The Last Words

Fast cars and even faster boats — Mike Myer loved them all. And over the years, we heard his many stories about both. From his teen years speeding around Wetzel County to his antics in college at West Virginia University, Mike had a story.

Maybe that’s what it takes to be a good newspaperman — knowing what stories will interest the readers. And when it came to editorials, Mike had his finger on the pulse of local, state and national issues and delivered them in his unique style.

Mike died Wednesday leaving a huge hole in the family of newspaper colleagues and friends who often allowed him to repeat one of his stories just because we knew he loved telling them.

In this business, we often take one another for granted, so when we do compliment one another, it means a lot. Mike’s sudden passing came as a shock to many who thought he would always be there. Since Wednesday, I have heard from many former reporters, editors and friends of the newsroom, each with a comment or story of their own about Mike. I’d like to share a few with you.

Longtime newswoman Linda Comins said, “Mike Myer was the consummate newspaperman with the proverbial ‘ink in his blood.’ He worked tirelessly to ensure that freedom of the press be maintained in our society. As a writer and editor, he cherished his connections to the communities from which he hailed. He was kind and generous with his time to people from all walks of life. As the newspapers’ executive editor, he was fair and kind to his staff and cared about their wellbeing.”

Phyllis Sigal referred to Mike as the definition of a gentleman. “He always had an open door — even when the door was closed. You could peer into the plate glass window of his office, and no matter what he was doing, he’d wave you in. And listen. Really listen. He was one of the most honest and straightforward people I knew … but, tactful and kind, as well. I will miss him.”

Betsy Bethel also spoke of Mike’s easy-going manner. “I worked for and beside Mike for 19 years. He was the executive editor but would make the coffee nearly every morning and, more times than not, deliver a cup to my desk.

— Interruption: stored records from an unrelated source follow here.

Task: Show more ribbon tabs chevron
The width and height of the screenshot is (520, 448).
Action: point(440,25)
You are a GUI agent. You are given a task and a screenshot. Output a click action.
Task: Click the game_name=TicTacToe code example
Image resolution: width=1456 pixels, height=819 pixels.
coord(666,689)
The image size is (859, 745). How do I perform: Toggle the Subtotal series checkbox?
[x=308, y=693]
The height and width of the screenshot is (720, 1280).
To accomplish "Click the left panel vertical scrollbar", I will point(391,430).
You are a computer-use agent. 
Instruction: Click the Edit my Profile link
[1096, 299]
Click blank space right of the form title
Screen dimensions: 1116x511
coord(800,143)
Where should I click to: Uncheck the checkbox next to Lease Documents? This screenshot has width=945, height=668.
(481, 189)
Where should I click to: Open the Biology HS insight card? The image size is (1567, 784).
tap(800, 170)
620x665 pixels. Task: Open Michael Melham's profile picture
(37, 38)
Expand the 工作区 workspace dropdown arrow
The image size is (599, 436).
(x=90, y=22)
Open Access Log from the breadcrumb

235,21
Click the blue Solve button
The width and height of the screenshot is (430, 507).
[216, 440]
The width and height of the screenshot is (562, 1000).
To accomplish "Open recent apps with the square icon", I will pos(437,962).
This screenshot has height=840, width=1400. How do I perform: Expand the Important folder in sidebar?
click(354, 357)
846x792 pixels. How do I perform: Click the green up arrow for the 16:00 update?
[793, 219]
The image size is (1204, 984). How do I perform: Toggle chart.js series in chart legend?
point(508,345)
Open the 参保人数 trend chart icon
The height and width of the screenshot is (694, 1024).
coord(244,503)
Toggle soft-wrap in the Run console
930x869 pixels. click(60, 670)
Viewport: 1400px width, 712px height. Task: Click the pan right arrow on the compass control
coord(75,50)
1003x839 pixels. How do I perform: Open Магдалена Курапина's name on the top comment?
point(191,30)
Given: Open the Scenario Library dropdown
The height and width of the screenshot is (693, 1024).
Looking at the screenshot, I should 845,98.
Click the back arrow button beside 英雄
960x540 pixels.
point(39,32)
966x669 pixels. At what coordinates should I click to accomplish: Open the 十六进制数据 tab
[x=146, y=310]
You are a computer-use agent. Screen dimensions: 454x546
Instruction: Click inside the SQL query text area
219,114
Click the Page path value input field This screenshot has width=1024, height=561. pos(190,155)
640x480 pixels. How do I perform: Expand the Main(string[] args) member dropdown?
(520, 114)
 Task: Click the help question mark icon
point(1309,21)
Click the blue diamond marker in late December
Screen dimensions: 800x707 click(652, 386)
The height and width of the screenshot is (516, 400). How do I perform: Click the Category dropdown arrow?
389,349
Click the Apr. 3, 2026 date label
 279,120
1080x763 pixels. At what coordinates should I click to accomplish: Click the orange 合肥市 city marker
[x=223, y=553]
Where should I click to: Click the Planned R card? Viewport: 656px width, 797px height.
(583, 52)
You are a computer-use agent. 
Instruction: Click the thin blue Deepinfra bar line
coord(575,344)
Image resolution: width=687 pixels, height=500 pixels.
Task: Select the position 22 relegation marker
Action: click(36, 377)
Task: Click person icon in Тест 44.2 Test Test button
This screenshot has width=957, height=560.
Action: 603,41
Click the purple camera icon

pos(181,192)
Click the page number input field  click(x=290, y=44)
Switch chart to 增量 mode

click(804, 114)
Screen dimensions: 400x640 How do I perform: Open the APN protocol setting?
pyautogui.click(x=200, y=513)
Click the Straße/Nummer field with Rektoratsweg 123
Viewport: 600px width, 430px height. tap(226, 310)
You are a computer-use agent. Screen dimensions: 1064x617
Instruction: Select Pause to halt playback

He never interrupted or barged in, but always assumed what you are doing was more important, so he’d say, ‘When you get a minute, yell at me.’ … Proud to be a Mountaineer; so proud of his wife and daughters and grandchildren. Yet personally, humble.”

Recently retired Robert “Bubba” Kapral offered his thoughts. “Mike Myer was a gentle giant in our industry.

He had his finger on the pulse of the political arena like no one else. Mike offered me incisive counsel when I was managing editor and executive sports editor. Mike knew the newspaper business better than anyone. It was an honor to work alongside him.”

As for myself, I appreciated how Mike would challenge me in my early career when I covered Wheeling’s city hall. He let me know that if I didn’t ask the tough questions, I would never have the respect of those I had to cover. He was right, of course.

But having worked with Mike for over three decades, we shared many good and bad times. Mike was responsible for pulling me out of my darkest day when I made a huge error in reporting. I wanted to quit, walk away from it all. He didn’t humor me as he often did, but sat me down and reminded me of his own errors over the years and promised I would get past mine. Again he was right.

Of all the words written in tribute to Mike Myer these past few days, I hope he and his family know that his ‘work family’ will truly miss him and we thank them for sharing him with us.